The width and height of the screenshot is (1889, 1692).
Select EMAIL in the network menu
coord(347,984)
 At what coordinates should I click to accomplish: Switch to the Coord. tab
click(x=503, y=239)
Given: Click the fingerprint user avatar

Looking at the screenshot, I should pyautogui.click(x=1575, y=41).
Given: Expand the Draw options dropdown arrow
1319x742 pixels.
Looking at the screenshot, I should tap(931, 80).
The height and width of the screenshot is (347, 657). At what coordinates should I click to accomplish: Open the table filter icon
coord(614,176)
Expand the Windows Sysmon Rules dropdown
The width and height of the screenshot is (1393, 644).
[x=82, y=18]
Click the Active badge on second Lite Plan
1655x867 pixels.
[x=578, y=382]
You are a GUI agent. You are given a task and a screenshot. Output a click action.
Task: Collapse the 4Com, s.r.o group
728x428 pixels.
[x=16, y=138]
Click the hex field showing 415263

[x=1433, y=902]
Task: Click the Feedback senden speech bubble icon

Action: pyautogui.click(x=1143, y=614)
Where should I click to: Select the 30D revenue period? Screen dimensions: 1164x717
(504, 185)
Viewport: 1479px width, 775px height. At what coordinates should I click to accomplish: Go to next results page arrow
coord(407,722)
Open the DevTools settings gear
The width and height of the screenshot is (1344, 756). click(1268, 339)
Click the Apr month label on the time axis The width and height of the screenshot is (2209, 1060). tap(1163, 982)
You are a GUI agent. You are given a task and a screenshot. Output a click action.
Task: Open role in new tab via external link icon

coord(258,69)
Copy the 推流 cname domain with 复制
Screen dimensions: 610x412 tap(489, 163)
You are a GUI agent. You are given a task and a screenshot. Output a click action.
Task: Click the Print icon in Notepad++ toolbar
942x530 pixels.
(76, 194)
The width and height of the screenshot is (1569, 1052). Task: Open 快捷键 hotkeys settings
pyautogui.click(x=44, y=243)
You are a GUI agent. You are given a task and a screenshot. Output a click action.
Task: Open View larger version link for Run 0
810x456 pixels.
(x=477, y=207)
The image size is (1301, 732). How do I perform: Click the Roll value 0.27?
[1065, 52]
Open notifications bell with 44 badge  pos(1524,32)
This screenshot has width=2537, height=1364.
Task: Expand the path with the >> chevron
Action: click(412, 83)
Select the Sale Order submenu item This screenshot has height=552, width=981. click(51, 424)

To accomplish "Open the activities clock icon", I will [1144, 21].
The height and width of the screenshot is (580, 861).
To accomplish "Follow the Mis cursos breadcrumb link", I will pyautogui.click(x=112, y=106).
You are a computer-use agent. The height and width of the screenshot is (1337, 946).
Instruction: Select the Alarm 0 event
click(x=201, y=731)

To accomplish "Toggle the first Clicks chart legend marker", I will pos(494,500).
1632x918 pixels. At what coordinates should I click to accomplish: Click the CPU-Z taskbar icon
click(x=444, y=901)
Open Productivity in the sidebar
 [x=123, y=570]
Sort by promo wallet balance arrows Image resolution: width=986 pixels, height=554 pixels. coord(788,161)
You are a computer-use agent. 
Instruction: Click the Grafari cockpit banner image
__________________________________________________
Exercise aim:
What is needed here is an exact reproduction of all the entries.

Task result:
The width and height of the screenshot is (1889, 1692).
Select EMAIL in the network menu
coord(347,984)
 At what coordinates should I click to accomplish: Switch to the Coord. tab
click(x=503, y=239)
Given: Click the fingerprint user avatar

Looking at the screenshot, I should pyautogui.click(x=1575, y=41).
Given: Expand the Draw options dropdown arrow
1319x742 pixels.
Looking at the screenshot, I should tap(931, 80).
The height and width of the screenshot is (347, 657). At what coordinates should I click to accomplish: Open the table filter icon
coord(614,176)
Expand the Windows Sysmon Rules dropdown
The width and height of the screenshot is (1393, 644).
[x=82, y=18]
Click the Active badge on second Lite Plan
1655x867 pixels.
[x=578, y=382]
You are a GUI agent. You are given a task and a screenshot. Output a click action.
Task: Collapse the 4Com, s.r.o group
728x428 pixels.
[x=16, y=138]
Click the hex field showing 415263

[x=1433, y=902]
Task: Click the Feedback senden speech bubble icon

Action: pyautogui.click(x=1143, y=614)
Where should I click to: Select the 30D revenue period? Screen dimensions: 1164x717
(504, 185)
Viewport: 1479px width, 775px height. At what coordinates should I click to accomplish: Go to next results page arrow
coord(407,722)
Open the DevTools settings gear
The width and height of the screenshot is (1344, 756). click(1268, 339)
Click the Apr month label on the time axis The width and height of the screenshot is (2209, 1060). tap(1163, 982)
You are a GUI agent. You are given a task and a screenshot. Output a click action.
Task: Open role in new tab via external link icon

coord(258,69)
Copy the 推流 cname domain with 复制
Screen dimensions: 610x412 tap(489, 163)
You are a GUI agent. You are given a task and a screenshot. Output a click action.
Task: Click the Print icon in Notepad++ toolbar
942x530 pixels.
(76, 194)
The width and height of the screenshot is (1569, 1052). Task: Open 快捷键 hotkeys settings
pyautogui.click(x=44, y=243)
You are a GUI agent. You are given a task and a screenshot. Output a click action.
Task: Open View larger version link for Run 0
810x456 pixels.
(x=477, y=207)
The image size is (1301, 732). How do I perform: Click the Roll value 0.27?
[1065, 52]
Open notifications bell with 44 badge  pos(1524,32)
This screenshot has width=2537, height=1364.
Task: Expand the path with the >> chevron
Action: click(412, 83)
Select the Sale Order submenu item This screenshot has height=552, width=981. click(51, 424)

To accomplish "Open the activities clock icon", I will [1144, 21].
The height and width of the screenshot is (580, 861).
To accomplish "Follow the Mis cursos breadcrumb link", I will pyautogui.click(x=112, y=106).
You are a computer-use agent. The height and width of the screenshot is (1337, 946).
Instruction: Select the Alarm 0 event
click(x=201, y=731)

To accomplish "Toggle the first Clicks chart legend marker", I will pos(494,500).
1632x918 pixels. At what coordinates should I click to accomplish: Click the CPU-Z taskbar icon
click(x=444, y=901)
Open Productivity in the sidebar
 [x=123, y=570]
Sort by promo wallet balance arrows Image resolution: width=986 pixels, height=554 pixels. coord(788,161)
You are a computer-use agent. 
Instruction: Click the Grafari cockpit banner image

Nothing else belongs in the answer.